= Mark Jayne =

American wrestler

Mark Jayne is a former American wrestler. He established himself in wrestling at St. Edward High School in Lakewood, Ohio. Jayne was a three-time state champion in for St. Edward, while his team won the Division I state title all four years he was there. The team also won three national titles during his time there in 1998, 1999, and 2000. Many feel the 1998 and 2000 version of the St. Edward wrestling teams were the best ever in Ohio history. During Jayne's time in high school he became a three-time Ironman champion, the first-ever four-time Medina Invitational champion, and was an Iron-Beast his senior year winning both the Ironman and Beast of the East tournaments in his only year there. His senior year proved very dominant by falling his way through sectionals, districts, and state. By the time he completed his high school career, he held the record for most career victories at the prestigious St Edward High School. He followed this up by being named to the USA Dream Team as a senior in 2000 as well as the Cleveland Plain Dealer "Lee Kemp Wrestler of the Year." He also found success in Freestyle and Greco-Roman wrestling, earning seven All-American awards at the USA Nationals in Fargo, North Dakota. This includes a national title, a runner-up, and two thirds in the Junior division.

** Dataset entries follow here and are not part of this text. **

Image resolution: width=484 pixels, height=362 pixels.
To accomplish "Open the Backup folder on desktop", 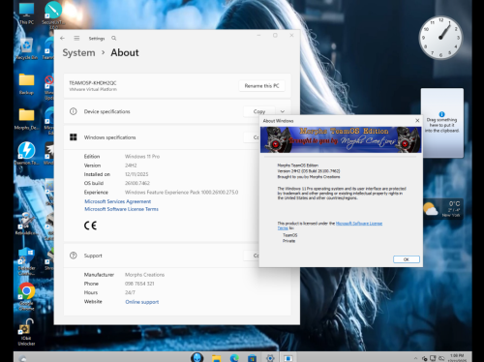I will click(26, 84).
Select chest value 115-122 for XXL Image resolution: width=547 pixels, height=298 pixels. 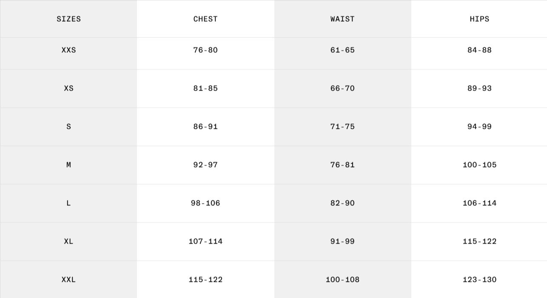point(205,280)
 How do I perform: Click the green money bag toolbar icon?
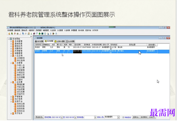point(40,34)
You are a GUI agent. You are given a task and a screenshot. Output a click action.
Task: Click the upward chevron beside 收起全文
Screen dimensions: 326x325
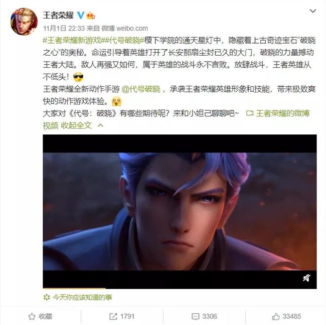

His junior year he won the Ultimate Belt series for the high school division in Greco-Roman in both Ohio and the country.

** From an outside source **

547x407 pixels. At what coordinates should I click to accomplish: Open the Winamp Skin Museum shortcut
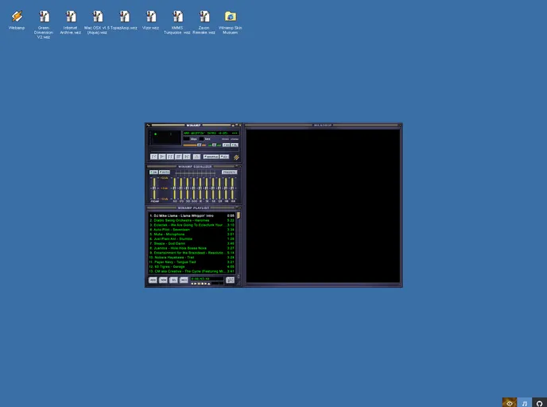click(230, 17)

Following high school, Jayne wrestled at the University of Illinois at Urbana-Champaign. During his time there he became a multiple All-American, Big Ten Champion, Las Vegas Invite champion, Midlands champion, and two-time NWCA All-Star Member. Jayne was also a two-time captain on the team during the team's regular season Big Ten championship as well as their historic Big Ten tournament championship in 2005, the team's first since 1952. He earned three Academic All-American awards and graduated from University of Illinois with Honors.

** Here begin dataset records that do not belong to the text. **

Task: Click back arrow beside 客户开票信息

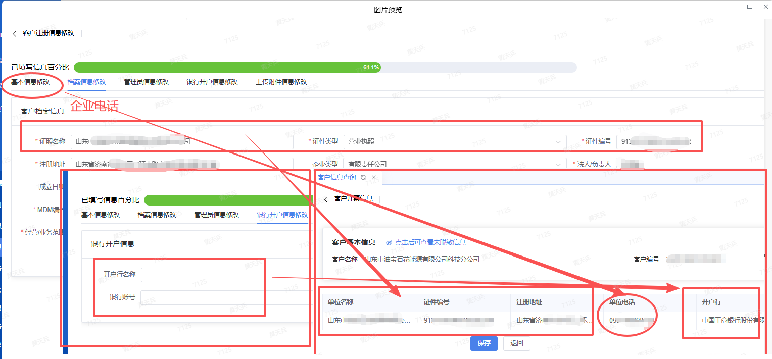Action: pyautogui.click(x=326, y=199)
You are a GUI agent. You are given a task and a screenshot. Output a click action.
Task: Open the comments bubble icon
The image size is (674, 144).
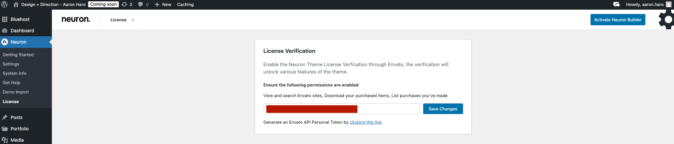[x=140, y=4]
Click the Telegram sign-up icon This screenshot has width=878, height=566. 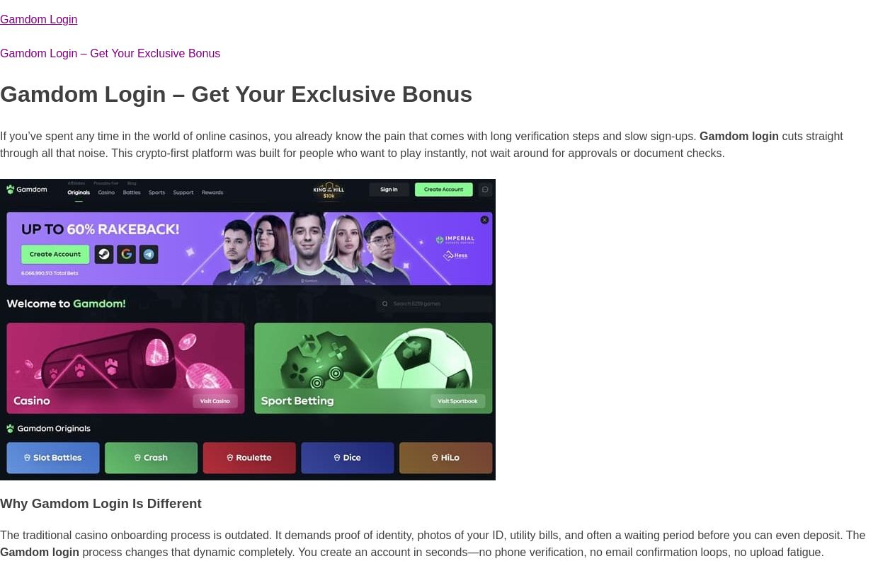coord(149,254)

Jayne now spends his time as an educator, wrestling coach, and volunteer. As wrestling coach he is now head coach at Prairie Ridge after helping out at Batavia and Marmion Academy. He has also been the helping in the summers with wrestlers in freestyle and Greco-Roman, including coaching Team Illinois National Team in Fargo, ND. In the summer of 2006 Jayne headed to New Orleans to help with Habitat for Humanities following the devastating hurricanes Katrina and Rita.

Jayne served as head wrestling coach at Crystal Lake's Prairie Ridge High School for three years, 2010–2013. His state placers included Zach Synon, Eric English, and Travis Piotrowski. In 2012, Jayne started coaching at the newly established Team Poeta Training Center along with former Illini teammates Michael Poeta and Griff Powell. Currently Jayne is teaching health at Lakewood St. Edward and coaching the wrestling team. The wrestling team has won the state title in 2016, 2017 Dual, 2017, 2018 and 2019 during Jayne's career bringing their current total to 36.